**Text block:**
####

A chance encounter brought it to life.

Ed Hart had been living in Bagenalstown and playing for the local cricket club for almost 20 years when he helped his father with some renovations on the historic house at Castle Blunden, which is home to Patrick and his young family. The conversation couldn’t help but wind its way towards oval and crease.

Blunden and Hart spoke about the traditions of a game that had once been played out on the vast demesnes of Gowran Castle, Castlecomer, Foulkscourt and Bessborough and embraced by the farming classes. And about how the only club left now was an invitational setup in Mount Juliet.

They decided it was the right time and the right place to sow new seeds.

“So we had a little exploratory meeting and booked out a huge room in the Club House Hotel, I remember, and I think 16 people turned up,” Blunden laughs. “But it was enough to start going and we’ve now three teams in the Leinster league and 60-odd adults, same again with children, and we are reaching all communities.”

####

**Given data:**
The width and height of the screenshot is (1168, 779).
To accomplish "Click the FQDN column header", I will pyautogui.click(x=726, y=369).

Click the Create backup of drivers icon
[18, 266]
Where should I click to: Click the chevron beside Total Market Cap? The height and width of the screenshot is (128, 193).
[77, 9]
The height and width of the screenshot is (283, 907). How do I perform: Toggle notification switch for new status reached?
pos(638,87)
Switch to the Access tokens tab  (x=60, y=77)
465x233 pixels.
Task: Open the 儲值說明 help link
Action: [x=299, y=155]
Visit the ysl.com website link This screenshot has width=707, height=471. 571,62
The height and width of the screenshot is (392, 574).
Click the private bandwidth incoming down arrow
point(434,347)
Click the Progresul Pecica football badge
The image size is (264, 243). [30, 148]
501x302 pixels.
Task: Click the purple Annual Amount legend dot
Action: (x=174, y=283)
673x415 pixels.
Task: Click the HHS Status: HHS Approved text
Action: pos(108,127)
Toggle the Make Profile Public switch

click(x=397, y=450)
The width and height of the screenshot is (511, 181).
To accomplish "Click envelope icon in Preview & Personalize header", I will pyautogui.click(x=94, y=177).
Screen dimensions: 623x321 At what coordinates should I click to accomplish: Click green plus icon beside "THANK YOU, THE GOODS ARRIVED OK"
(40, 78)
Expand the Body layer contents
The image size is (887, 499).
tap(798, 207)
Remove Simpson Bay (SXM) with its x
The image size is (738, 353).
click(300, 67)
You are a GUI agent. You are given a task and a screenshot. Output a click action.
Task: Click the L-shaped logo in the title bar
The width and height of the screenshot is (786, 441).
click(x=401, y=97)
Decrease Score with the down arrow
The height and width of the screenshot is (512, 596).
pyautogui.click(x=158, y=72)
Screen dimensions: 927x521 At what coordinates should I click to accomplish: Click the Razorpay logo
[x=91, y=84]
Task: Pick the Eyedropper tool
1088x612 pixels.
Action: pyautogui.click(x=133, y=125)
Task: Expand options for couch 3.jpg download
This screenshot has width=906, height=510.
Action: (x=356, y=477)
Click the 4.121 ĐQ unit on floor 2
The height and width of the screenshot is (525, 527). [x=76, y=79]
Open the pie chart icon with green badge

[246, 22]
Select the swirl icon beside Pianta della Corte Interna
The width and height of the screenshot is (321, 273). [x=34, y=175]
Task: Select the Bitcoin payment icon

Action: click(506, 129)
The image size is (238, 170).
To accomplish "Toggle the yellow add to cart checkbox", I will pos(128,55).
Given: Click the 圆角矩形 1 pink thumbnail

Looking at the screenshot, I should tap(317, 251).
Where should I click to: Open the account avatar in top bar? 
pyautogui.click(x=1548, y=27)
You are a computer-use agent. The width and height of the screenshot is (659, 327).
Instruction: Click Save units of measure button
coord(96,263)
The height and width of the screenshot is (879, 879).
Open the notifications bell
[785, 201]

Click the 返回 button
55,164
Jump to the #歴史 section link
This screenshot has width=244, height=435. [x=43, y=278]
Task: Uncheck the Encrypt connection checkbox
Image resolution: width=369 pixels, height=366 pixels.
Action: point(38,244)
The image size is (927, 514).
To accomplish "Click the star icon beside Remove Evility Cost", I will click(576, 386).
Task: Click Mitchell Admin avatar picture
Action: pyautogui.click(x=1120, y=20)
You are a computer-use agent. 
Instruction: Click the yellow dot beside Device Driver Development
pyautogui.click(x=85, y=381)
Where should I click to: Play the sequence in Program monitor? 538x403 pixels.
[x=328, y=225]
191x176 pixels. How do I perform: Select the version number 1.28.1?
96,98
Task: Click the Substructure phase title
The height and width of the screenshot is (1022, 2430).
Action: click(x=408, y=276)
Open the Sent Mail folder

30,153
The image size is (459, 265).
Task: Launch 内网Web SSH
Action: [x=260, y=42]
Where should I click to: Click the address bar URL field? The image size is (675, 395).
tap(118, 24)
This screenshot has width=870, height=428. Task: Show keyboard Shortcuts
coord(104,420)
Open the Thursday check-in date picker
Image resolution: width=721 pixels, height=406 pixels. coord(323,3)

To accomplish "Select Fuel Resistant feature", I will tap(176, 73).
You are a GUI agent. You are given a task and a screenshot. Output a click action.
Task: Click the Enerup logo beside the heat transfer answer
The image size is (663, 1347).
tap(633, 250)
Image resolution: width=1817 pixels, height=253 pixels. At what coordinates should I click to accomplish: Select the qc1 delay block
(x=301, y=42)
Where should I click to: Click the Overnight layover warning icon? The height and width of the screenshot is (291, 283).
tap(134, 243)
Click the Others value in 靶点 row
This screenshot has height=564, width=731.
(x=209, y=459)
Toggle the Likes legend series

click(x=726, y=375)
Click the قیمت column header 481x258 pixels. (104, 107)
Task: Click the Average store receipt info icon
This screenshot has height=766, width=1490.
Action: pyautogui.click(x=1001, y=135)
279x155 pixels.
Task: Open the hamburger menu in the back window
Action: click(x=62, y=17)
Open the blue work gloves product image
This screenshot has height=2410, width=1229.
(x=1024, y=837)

####

Copy the passage about the cricket club's revival from the words "Ed Hart had" through "sow new seeds.", replacing "demesnes" with "estates".

Ed Hart had been living in Bagenalstown and playing for the local cricket club for almost 20 years when he helped his father with some renovations on the historic house at Castle Blunden, which is home to Patrick and his young family. The conversation couldn’t help but wind its way towards oval and crease.

Blunden and Hart spoke about the traditions of a game that had once been played out on the vast estates of Gowran Castle, Castlecomer, Foulkscourt and Bessborough and embraced by the farming classes. And about how the only club left now was an invitational setup in Mount Juliet.

They decided it was the right time and the right place to sow new seeds.